AIM OF THE TASK. All lines in the data below carrying the string "above" are to be located and copied.

__________________________________________________

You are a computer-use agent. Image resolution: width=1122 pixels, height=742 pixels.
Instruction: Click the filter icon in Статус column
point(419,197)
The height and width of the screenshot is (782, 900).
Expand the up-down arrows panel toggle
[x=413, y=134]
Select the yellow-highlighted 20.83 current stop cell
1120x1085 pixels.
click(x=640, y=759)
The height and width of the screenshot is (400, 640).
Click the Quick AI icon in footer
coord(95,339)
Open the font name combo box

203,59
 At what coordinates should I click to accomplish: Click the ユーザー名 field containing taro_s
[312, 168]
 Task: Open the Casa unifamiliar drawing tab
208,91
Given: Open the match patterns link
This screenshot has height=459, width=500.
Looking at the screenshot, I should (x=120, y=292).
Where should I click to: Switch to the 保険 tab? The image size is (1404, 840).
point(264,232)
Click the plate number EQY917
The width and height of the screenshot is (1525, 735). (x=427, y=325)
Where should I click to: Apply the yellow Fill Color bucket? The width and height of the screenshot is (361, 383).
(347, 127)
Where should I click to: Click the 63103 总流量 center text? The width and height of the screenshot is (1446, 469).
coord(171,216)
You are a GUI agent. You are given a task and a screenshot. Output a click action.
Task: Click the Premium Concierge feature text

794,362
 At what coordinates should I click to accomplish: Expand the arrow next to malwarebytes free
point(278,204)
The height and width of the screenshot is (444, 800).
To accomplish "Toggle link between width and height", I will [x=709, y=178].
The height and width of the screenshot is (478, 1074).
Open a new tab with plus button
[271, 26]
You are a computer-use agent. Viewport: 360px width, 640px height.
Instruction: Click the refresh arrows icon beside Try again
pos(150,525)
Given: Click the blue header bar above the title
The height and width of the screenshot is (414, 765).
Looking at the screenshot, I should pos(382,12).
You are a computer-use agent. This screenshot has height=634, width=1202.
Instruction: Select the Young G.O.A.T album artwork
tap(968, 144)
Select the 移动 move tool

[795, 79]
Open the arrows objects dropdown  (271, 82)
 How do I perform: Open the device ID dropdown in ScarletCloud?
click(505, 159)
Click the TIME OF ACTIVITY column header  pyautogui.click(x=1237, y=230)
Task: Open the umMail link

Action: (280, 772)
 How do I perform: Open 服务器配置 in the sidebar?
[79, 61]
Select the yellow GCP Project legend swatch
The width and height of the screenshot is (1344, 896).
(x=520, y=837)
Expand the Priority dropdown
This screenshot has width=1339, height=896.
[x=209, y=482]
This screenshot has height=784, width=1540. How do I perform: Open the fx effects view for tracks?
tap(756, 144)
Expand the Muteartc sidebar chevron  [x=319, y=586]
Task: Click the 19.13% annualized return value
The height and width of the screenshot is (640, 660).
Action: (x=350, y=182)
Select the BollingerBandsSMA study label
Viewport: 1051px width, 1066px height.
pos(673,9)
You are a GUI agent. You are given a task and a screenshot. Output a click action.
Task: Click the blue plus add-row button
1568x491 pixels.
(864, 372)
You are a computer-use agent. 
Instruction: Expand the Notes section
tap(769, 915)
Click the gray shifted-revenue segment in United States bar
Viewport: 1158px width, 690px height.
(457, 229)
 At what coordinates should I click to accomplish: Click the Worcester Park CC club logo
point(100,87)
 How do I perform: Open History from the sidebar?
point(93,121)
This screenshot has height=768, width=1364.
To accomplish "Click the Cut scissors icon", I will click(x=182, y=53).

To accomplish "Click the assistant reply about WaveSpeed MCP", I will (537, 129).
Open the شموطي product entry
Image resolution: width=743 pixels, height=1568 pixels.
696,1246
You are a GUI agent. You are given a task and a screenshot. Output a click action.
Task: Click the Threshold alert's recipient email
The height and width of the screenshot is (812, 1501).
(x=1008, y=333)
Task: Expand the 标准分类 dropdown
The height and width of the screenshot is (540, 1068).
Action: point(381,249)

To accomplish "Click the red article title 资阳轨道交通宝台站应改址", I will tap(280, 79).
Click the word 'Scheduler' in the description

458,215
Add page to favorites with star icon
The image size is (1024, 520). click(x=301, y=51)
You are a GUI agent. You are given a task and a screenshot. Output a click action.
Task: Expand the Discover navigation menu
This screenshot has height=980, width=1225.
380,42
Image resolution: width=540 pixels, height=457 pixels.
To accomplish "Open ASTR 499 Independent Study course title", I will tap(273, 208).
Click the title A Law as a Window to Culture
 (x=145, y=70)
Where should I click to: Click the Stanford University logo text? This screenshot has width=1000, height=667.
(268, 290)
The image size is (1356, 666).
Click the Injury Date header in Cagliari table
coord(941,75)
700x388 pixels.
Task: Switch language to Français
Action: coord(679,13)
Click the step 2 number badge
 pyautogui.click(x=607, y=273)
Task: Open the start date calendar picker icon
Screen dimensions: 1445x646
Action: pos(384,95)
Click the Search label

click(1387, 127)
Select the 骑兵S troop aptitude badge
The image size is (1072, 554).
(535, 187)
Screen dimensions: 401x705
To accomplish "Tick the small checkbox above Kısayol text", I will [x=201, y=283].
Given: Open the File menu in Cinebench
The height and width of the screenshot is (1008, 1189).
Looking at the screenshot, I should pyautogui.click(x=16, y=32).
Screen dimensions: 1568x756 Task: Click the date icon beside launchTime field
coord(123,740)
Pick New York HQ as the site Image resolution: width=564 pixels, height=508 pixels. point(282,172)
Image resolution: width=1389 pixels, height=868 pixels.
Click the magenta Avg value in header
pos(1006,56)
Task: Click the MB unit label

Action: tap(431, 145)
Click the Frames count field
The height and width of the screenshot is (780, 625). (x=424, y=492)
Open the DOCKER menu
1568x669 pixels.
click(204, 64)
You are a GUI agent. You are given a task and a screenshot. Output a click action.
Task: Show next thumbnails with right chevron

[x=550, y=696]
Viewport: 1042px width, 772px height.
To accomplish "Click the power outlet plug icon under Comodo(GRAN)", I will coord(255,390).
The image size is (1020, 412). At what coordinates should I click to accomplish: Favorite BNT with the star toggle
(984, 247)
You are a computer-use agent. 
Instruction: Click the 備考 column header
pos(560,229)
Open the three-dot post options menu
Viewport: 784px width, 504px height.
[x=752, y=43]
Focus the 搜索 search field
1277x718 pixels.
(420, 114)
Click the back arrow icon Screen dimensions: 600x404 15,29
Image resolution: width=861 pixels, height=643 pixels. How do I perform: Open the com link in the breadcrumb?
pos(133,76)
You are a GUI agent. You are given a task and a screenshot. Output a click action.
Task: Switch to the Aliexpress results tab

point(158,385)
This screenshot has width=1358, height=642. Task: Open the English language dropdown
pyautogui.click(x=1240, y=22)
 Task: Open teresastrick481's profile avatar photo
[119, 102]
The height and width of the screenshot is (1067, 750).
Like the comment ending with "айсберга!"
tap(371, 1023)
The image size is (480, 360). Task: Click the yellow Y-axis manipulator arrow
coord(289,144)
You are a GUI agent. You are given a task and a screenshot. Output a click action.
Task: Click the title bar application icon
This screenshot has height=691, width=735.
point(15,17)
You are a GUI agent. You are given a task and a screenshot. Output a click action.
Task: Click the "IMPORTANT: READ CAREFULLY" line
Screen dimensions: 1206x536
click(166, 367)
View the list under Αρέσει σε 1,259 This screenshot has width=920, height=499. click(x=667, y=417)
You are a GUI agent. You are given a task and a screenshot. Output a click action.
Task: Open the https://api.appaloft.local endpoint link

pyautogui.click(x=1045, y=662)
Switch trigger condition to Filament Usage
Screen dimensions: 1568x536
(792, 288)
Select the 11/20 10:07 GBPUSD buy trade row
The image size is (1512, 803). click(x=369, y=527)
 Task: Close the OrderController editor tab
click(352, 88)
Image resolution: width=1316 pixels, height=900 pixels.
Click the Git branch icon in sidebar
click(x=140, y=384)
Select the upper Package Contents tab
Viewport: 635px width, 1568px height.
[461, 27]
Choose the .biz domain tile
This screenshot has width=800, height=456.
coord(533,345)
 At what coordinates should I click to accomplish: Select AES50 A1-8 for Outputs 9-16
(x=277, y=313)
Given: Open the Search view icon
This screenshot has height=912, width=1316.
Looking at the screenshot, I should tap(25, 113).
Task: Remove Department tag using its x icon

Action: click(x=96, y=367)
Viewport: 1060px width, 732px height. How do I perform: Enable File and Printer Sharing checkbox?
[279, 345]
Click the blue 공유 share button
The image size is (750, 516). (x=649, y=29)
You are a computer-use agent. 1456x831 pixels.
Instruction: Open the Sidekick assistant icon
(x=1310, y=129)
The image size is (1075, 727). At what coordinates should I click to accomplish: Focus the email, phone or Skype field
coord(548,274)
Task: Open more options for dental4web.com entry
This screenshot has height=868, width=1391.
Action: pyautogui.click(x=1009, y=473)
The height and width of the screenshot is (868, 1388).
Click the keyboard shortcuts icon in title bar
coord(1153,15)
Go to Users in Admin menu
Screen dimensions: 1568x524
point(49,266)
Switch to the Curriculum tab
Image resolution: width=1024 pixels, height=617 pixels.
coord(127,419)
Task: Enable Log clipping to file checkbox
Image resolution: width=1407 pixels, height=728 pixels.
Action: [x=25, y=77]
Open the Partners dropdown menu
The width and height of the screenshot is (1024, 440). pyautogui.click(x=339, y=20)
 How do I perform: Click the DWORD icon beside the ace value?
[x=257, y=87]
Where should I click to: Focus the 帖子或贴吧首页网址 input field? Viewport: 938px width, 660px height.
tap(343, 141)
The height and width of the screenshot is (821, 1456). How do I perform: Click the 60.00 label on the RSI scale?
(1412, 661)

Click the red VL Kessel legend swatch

__________________________________________________

TASK ANSWER.
Given: Click the blue header bar above the title
To accomplish "Tick the small checkbox above Kısayol text", I will [x=201, y=283].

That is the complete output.